XML E-Business Standards: Promises and Pitfalls

January 5, 2000

Robert Worden

The Promise

The greatest driver of business change today is e-business, brought about by the Internet. In the near term, this revolution will have the most impact on business-to-business transactions. Recent announcements by Ford and General Motors that they both intend to use e-commerce for all their supply procurements—in Ford's case worth $80 billion per annum—have been noted by some commentators as signaling the day when e-business came of age.

To conduct e-business transactions, companies need a common language through which to exchange structured information between their computer systems. HTML, the first-generation language of the Internet, is not suited for this task as it defines only the formatting of information, not its meaning. Enter Extensible Markup Language—XML. Like HTML, XML consists of text delimited by tags; so it is easily conveyed over the Internet. In XML the tags can define the meaning and structure of the information, enabling computer tools to use that information directly.

XML has been embraced enthusiastically by all the major IT suppliers and user groups. Its standardization and rapid uptake have been the major development in IT over the past two years. Industry rivals like IBM, Microsoft, Sun, and Oracle all support the core XML 1.0 standard, are developing major products based on it, and collaborate to develop related standards. XML is now the world standard platform for e-business transactions. However, in any business application, XML itself is not the answer. It is only a standard foundation on which answers can be built. In that lack of prescription lies both the power, and the danger, of XML in e-business.

The Pitfalls

XML today is in a position similar to that of relational databases twenty years ago. The relational data model does not pre-define how you will store your data; it gives you a standard foundation, leaving you to choose how to use it to store data. You must define the tables and columns. What relational databases do for information storage, XML does for transmission of information over the Net.

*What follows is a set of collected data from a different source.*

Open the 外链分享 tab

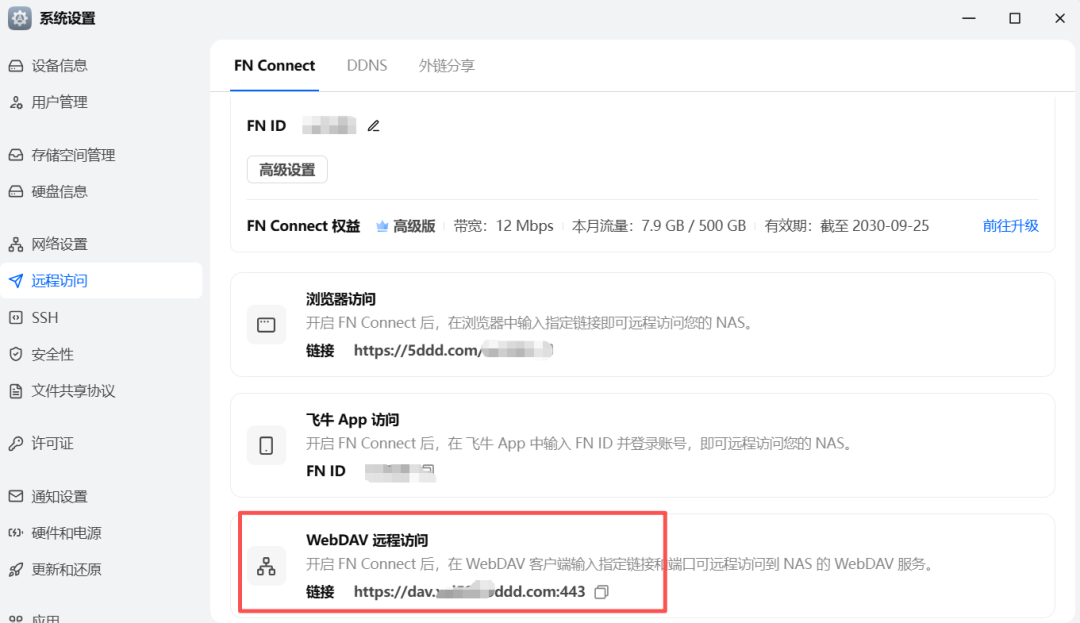pyautogui.click(x=446, y=64)
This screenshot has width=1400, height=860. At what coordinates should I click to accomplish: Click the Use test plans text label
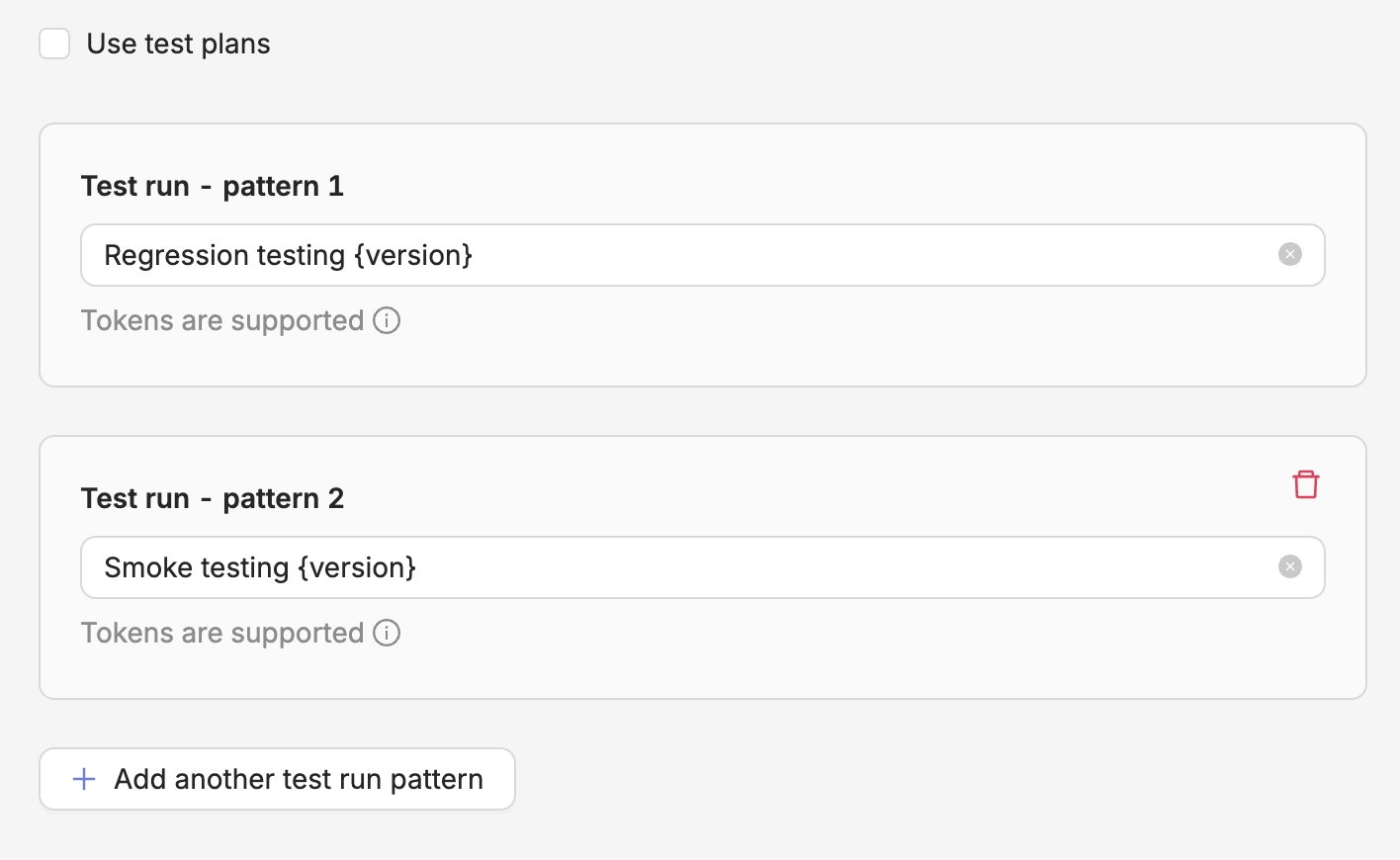(178, 43)
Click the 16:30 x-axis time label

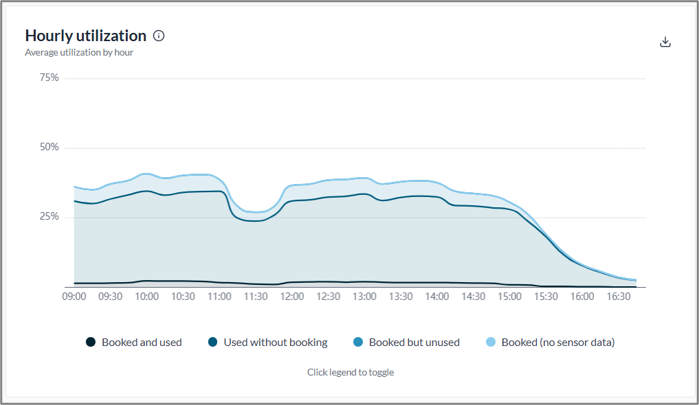[619, 297]
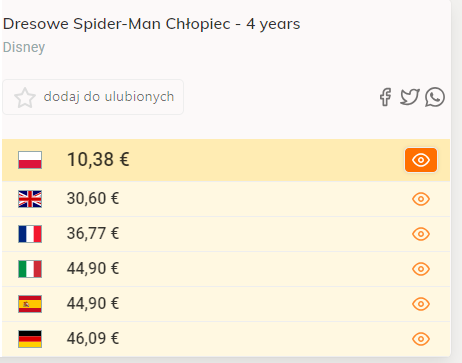462x363 pixels.
Task: View the Spain 44,90 € offer eye
Action: 421,304
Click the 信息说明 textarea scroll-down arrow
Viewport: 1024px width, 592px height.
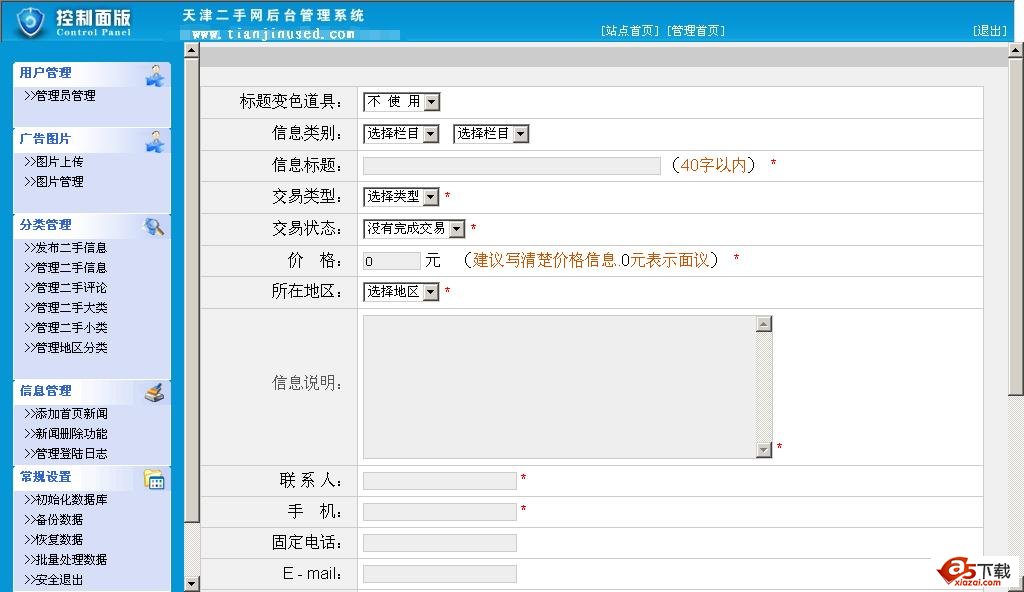point(764,451)
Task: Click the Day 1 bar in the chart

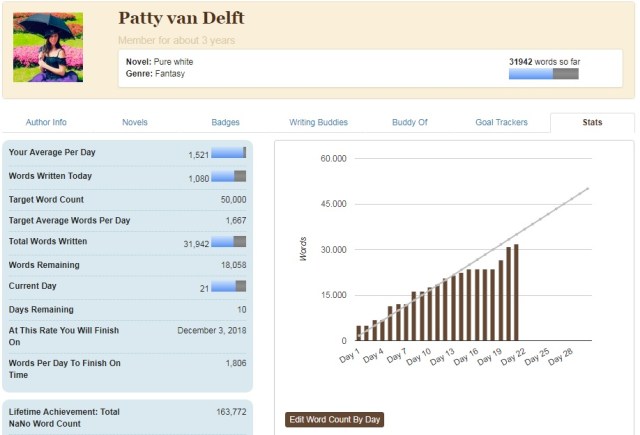Action: pos(359,333)
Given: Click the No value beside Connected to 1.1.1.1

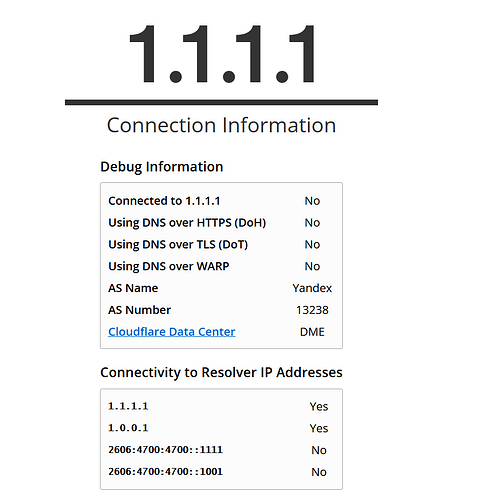Looking at the screenshot, I should click(312, 201).
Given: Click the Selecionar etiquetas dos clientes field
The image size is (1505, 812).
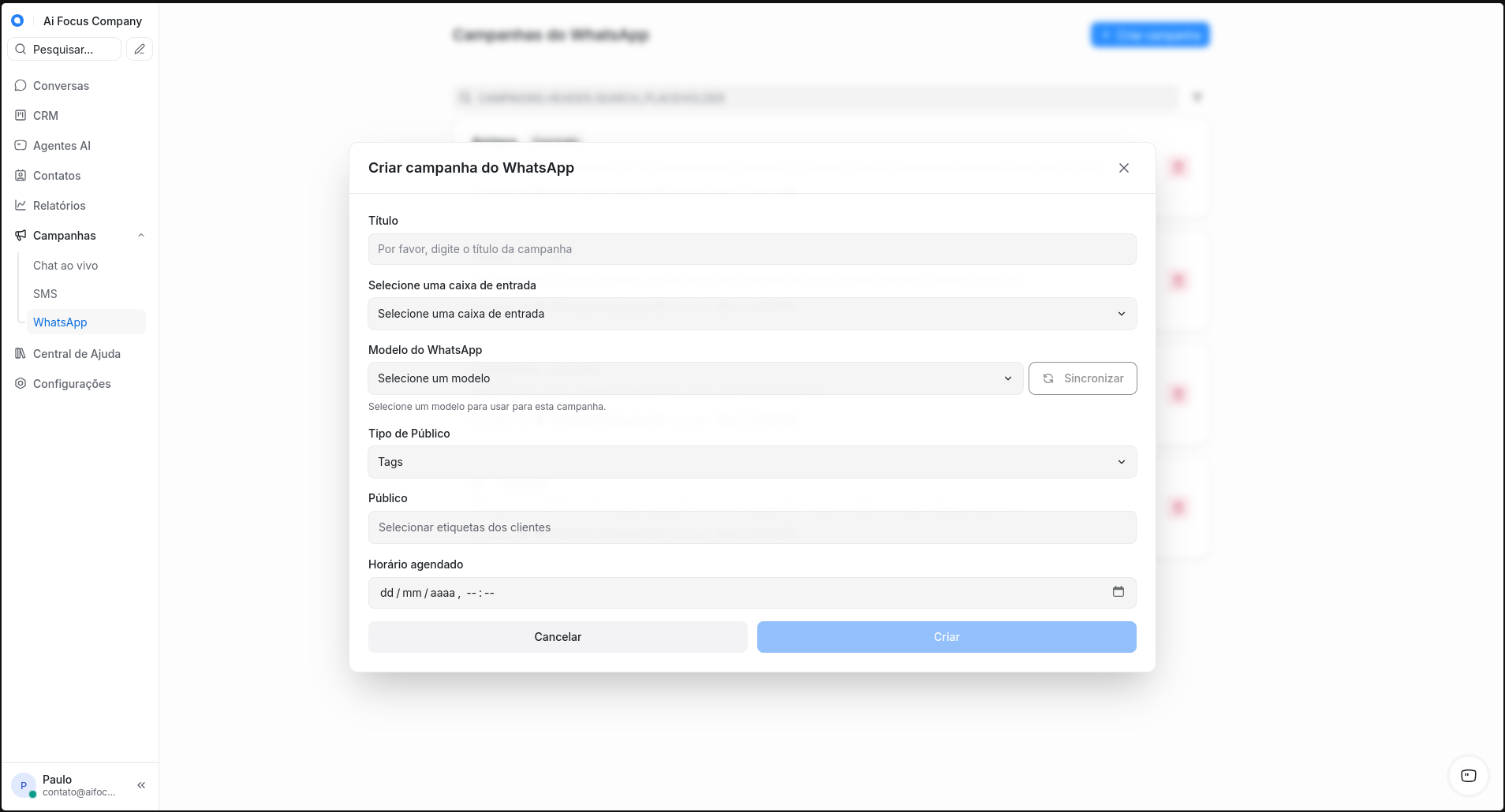Looking at the screenshot, I should 752,527.
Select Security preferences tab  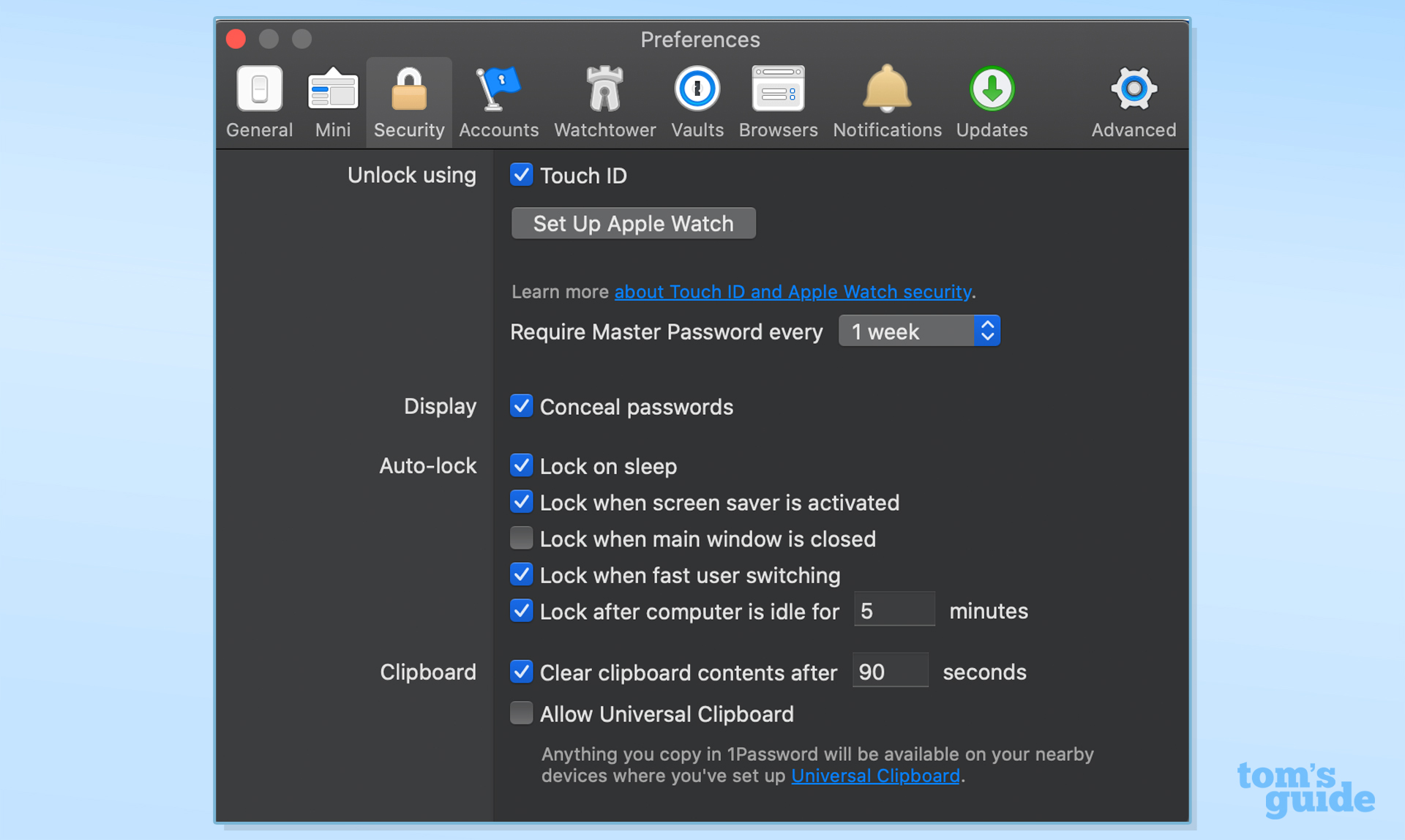408,100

XML does not of itself define how information will be structured, or what it can mean. You define the tags and their semantics, giving structure and meaning to the data. Both XML and relational databases provide a framework for organizing data in a simpler, more flexible, and more powerful way than ever before.

To understand the future impact of XML, we must understand the past and present impact of relational databases. Because relational databases are so much better than what went before them—simpler, more powerful, more accessible— when they arrived around 1980 we started building many more new databases. New applications with new databases proliferated, grew, and became indispensable to their creators. Then we began to see the confusion we were creating.

As companies built tens and hundreds of new databases, the same data were stored in many different databases with redundancies, overlaps, and inconsistencies. The result today inside many big companies is information chaos—a corporate data spaghetti of system-to-system links for data exchange, application integration costs as high as 40% of the total IT budget, and, above all, delays in building vital new applications.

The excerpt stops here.